The majority of XML is structured around how data is stored. It does not concern itself with presentation. This is where the Extensible Stylesheet Language (XSL) comes in. XSL has a similar functionality to XQuery. However XSL is much older than XQuery. It allows you to transform XML to a presentation format such as HTML.
There are two places you can perform an XSL transformation. It can be done on the server with the resulting output such as HTML being piped to the client. Or you can send both the XML and XSL data for the client to do the transformation. It is recommend that the server do this. You cannot always guarantee that a client Web browser has the capability to do the transformation.
The transformation makes use of an XSL stylesheet. The default behavior of an empty stylesheet is to traverse the children of an XML data tree and print the PCDATA elements. However you normally add template matches to the stylesheet in XPath format. When such a match is made, the code in that template block is executed and the traversal normally stops. You can issues an apply-templates command in this block. That causes XSL to continue processing the templates you instruct it to (with the default being all children elements in the tree).

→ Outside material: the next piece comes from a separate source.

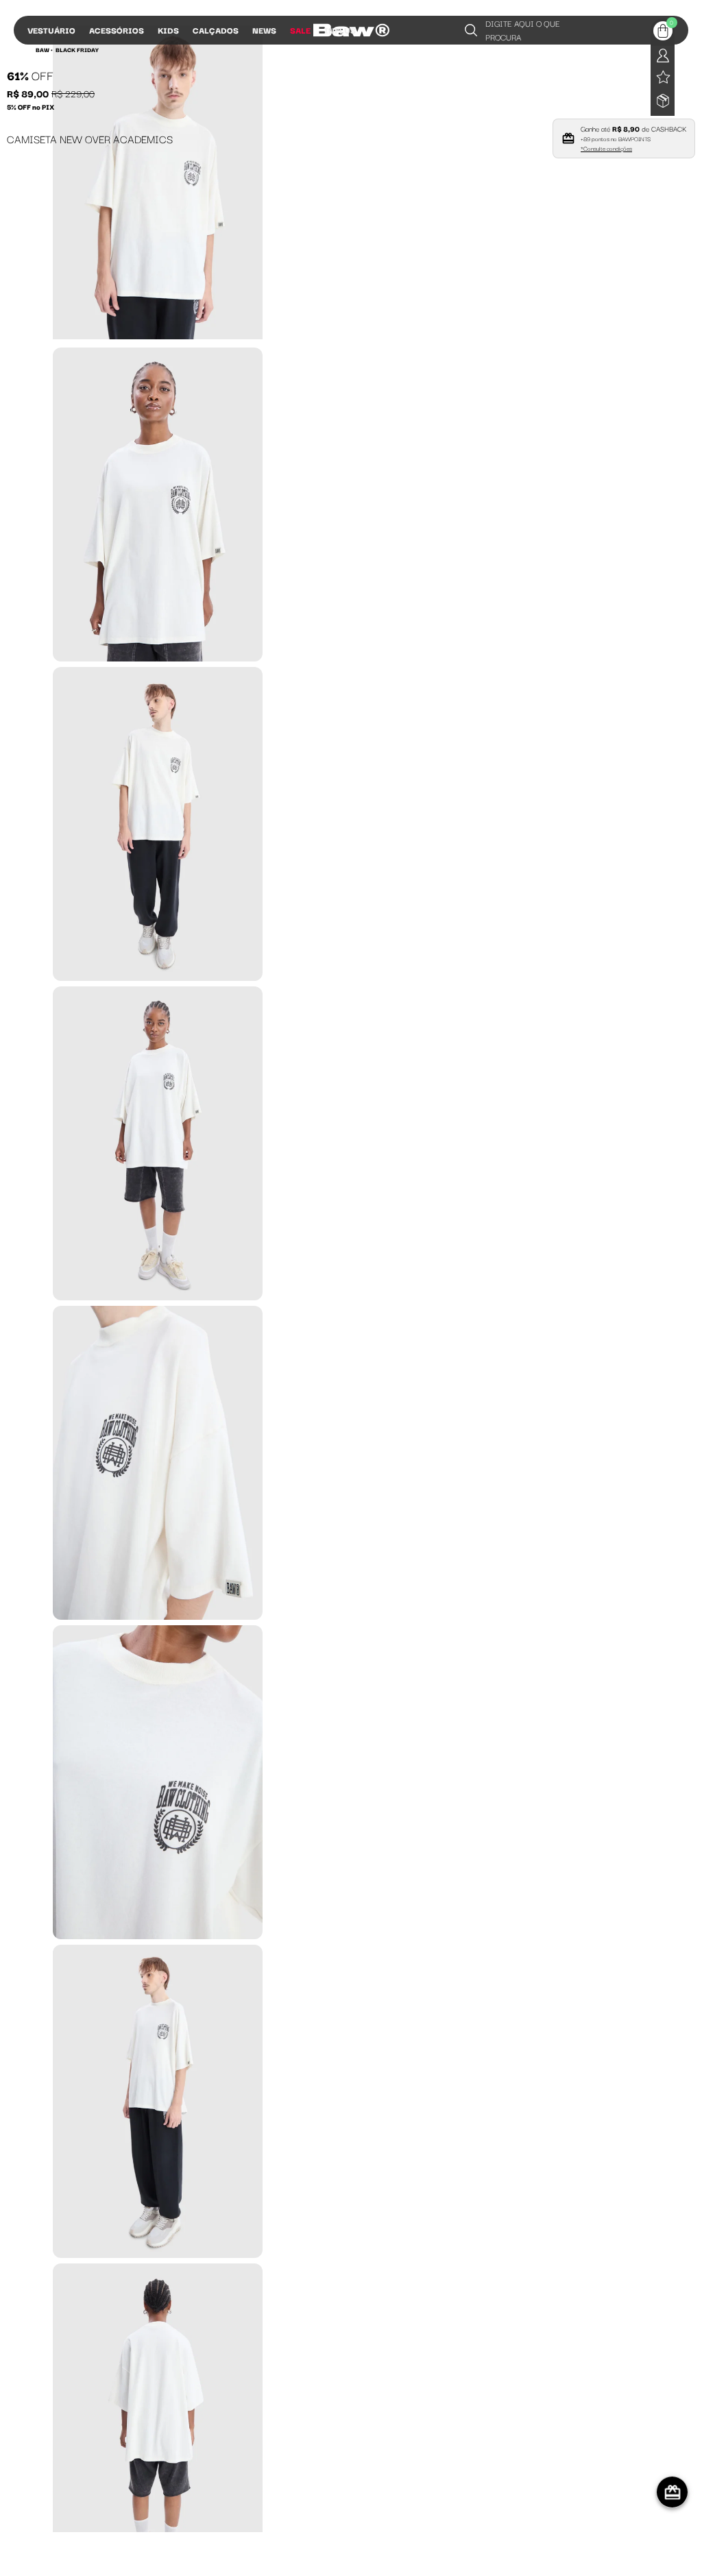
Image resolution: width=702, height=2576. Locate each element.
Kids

Here are a couple closing ideas on this brief intro to XSL. The XSL templates are never nested. And their order in the XSL file is not important. Execution is determined by the order of nodes in the XML tree, and the XPath information in the templates. Tomorrow we are going to learn how to use XSL formatting objects to turn XML into a PDF file. There is also another 3 day long class on the topic of XSL transformations by itself. So you know it is a huge topic that I cannot even start to cover here. I just wanted to share what little bit I have learned. I can't wait to get back to work and put some of this XML knowledge into action.